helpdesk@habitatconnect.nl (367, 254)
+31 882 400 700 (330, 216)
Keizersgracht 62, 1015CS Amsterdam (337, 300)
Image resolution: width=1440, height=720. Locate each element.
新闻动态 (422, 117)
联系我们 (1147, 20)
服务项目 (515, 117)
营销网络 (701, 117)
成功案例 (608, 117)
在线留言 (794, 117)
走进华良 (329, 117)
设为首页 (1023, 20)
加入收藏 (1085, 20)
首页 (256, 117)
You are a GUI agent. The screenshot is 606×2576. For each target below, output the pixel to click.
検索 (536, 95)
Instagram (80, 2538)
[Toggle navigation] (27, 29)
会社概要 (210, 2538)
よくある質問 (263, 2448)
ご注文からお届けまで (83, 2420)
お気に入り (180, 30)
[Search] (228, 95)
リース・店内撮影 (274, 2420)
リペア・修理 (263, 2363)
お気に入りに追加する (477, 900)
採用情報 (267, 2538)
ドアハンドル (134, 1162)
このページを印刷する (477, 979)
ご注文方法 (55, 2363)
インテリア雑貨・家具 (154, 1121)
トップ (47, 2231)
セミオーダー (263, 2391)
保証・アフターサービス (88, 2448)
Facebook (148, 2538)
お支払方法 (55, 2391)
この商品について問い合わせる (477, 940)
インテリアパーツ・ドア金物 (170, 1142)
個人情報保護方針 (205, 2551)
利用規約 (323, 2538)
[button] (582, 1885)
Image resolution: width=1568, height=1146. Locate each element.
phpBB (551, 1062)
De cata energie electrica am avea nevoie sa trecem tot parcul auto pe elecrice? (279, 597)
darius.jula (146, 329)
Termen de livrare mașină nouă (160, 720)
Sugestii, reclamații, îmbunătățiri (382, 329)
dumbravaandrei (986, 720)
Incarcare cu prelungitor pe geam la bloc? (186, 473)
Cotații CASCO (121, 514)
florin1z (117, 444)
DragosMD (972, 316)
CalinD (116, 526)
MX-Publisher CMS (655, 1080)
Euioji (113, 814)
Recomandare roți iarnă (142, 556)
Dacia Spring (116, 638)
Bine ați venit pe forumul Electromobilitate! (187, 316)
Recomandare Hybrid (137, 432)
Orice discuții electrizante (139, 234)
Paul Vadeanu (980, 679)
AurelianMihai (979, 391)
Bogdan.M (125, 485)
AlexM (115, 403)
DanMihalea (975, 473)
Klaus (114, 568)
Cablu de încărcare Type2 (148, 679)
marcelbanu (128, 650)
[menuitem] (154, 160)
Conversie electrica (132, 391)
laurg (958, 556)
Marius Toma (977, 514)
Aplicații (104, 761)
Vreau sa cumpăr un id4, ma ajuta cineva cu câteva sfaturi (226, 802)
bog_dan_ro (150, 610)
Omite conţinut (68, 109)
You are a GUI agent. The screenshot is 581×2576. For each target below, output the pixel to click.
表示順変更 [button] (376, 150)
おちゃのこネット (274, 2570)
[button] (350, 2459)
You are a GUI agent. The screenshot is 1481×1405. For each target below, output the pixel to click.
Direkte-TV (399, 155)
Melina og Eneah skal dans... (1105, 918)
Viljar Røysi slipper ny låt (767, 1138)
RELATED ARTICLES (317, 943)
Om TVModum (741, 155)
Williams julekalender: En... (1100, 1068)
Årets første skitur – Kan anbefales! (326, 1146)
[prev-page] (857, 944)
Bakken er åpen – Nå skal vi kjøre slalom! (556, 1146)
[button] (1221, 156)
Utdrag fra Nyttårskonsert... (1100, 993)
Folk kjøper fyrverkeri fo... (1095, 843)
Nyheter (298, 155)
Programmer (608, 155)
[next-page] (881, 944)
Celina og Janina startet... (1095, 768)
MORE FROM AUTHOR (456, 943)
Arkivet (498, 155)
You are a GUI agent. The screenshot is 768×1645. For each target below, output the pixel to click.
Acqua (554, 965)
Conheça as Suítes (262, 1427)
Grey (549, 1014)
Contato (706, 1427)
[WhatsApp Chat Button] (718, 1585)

WHAT IS NEEDED -
Rewrite all of the rows above with "output the pixel to click" changed to "give the pixel to click" wherever it occurs, and leave everything else as it is.

THE REPLY -
helpdesk@habitatconnect.nl (367, 254)
+31 882 400 700 (330, 216)
Keizersgracht 62, 1015CS Amsterdam (337, 300)
Image resolution: width=1440, height=720. Locate each element.
新闻动态 (422, 117)
联系我们 (1147, 20)
服务项目 (515, 117)
营销网络 (701, 117)
成功案例 (608, 117)
在线留言 (794, 117)
走进华良 (329, 117)
设为首页 (1023, 20)
加入收藏 (1085, 20)
首页 (256, 117)
You are a GUI agent. The screenshot is 606×2576. For each target below, give the pixel to click.
検索 (536, 95)
Instagram (80, 2538)
[Toggle navigation] (27, 29)
会社概要 (210, 2538)
よくある質問 (263, 2448)
ご注文からお届けまで (83, 2420)
お気に入り (180, 30)
[Search] (228, 95)
リース・店内撮影 (274, 2420)
リペア・修理 (263, 2363)
お気に入りに追加する (477, 900)
採用情報 (267, 2538)
ドアハンドル (134, 1162)
このページを印刷する (477, 979)
ご注文方法 (55, 2363)
インテリア雑貨・家具 (154, 1121)
トップ (47, 2231)
セミオーダー (263, 2391)
保証・アフターサービス (88, 2448)
Facebook (148, 2538)
お支払方法 (55, 2391)
この商品について問い合わせる (477, 940)
インテリアパーツ・ドア金物 (170, 1142)
個人情報保護方針 (205, 2551)
利用規約 (323, 2538)
[button] (582, 1885)
Image resolution: width=1568, height=1146. Locate each element.
phpBB (551, 1062)
De cata energie electrica am avea nevoie sa trecem tot parcul auto pe elecrice? (279, 597)
darius.jula (146, 329)
Termen de livrare mașină nouă (160, 720)
Sugestii, reclamații, îmbunătățiri (382, 329)
dumbravaandrei (986, 720)
Incarcare cu prelungitor pe geam la bloc? (186, 473)
Cotații CASCO (121, 514)
florin1z (117, 444)
DragosMD (972, 316)
CalinD (116, 526)
MX-Publisher CMS (655, 1080)
Euioji (113, 814)
Recomandare roți iarnă (142, 556)
Dacia Spring (116, 638)
Bine ați venit pe forumul Electromobilitate! (187, 316)
Recomandare Hybrid (137, 432)
Orice discuții electrizante (139, 234)
Paul Vadeanu (980, 679)
AurelianMihai (979, 391)
Bogdan.M (125, 485)
AlexM (115, 403)
DanMihalea (975, 473)
Klaus (114, 568)
Cablu de încărcare Type2 (148, 679)
marcelbanu (128, 650)
[menuitem] (154, 160)
Conversie electrica (132, 391)
laurg (958, 556)
Marius Toma (977, 514)
Aplicații (104, 761)
Vreau sa cumpăr un id4, ma ajuta cineva cu câteva sfaturi (226, 802)
bog_dan_ro (150, 610)
Omite conţinut (68, 109)
You are a GUI agent. The screenshot is 581×2576. For each target below, give the pixel to click.
表示順変更 [button] (376, 150)
おちゃのこネット (274, 2570)
[button] (350, 2459)
You are a GUI agent. The screenshot is 1481×1405. For each target below, give the pixel to click.
Direkte-TV (399, 155)
Melina og Eneah skal dans... (1105, 918)
Viljar Røysi slipper ny låt (767, 1138)
RELATED ARTICLES (317, 943)
Om TVModum (741, 155)
Williams julekalender: En... (1100, 1068)
Årets første skitur – Kan anbefales! (326, 1146)
[prev-page] (857, 944)
Bakken er åpen – Nå skal vi kjøre slalom! (556, 1146)
[button] (1221, 156)
Utdrag fra Nyttårskonsert... (1100, 993)
Folk kjøper fyrverkeri fo... (1095, 843)
Nyheter (298, 155)
Programmer (608, 155)
[next-page] (881, 944)
Celina og Janina startet... (1095, 768)
MORE FROM AUTHOR (456, 943)
Arkivet (498, 155)
You are a GUI agent. The screenshot is 768×1645. For each target below, give the pixel to click.
Acqua (554, 965)
Conheça as Suítes (262, 1427)
Grey (549, 1014)
Contato (706, 1427)
[WhatsApp Chat Button] (718, 1585)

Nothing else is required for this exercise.